TASK DIRECTIONS: Set down exactly, from the records below, the line with "Image resolution: width=735, height=2576." through the line with "Samtykke (382, 1493)", and nothing else.

GIVEN INFORMATION:
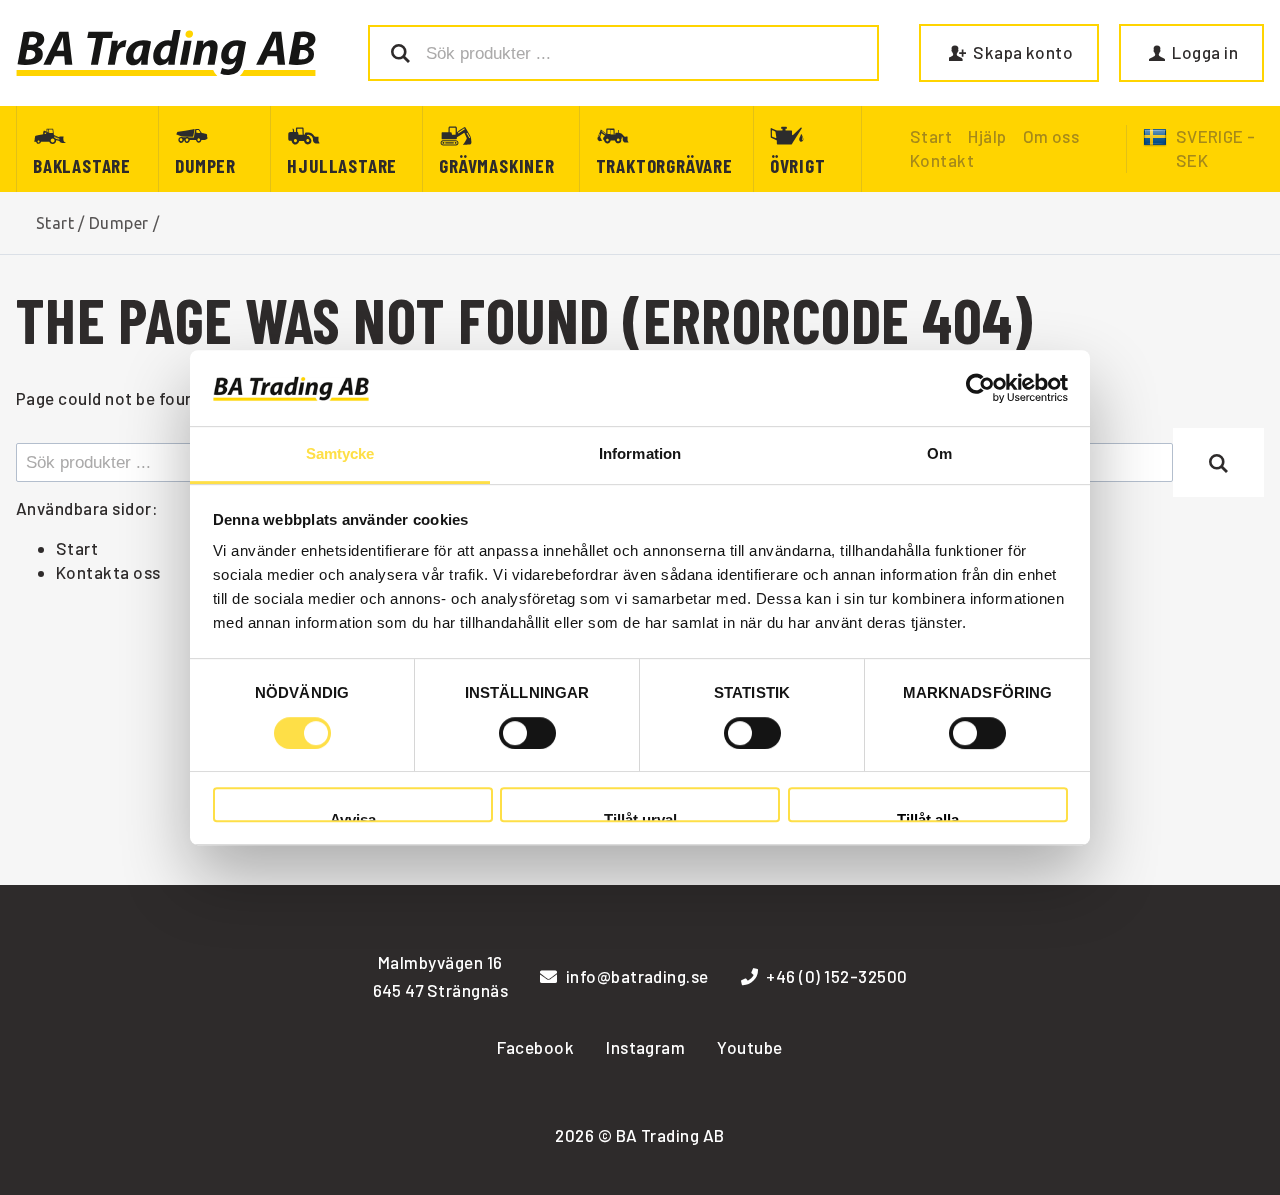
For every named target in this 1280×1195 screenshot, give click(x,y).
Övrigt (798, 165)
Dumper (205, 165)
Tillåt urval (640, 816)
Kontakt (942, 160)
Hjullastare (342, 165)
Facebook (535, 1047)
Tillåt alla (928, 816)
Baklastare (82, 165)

...

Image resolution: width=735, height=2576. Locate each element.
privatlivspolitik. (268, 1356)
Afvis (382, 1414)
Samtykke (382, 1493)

YOUR SOLUTION:
Image resolution: width=735, height=2576. Locate each element.
privatlivspolitik. (268, 1356)
Afvis (382, 1414)
Samtykke (382, 1493)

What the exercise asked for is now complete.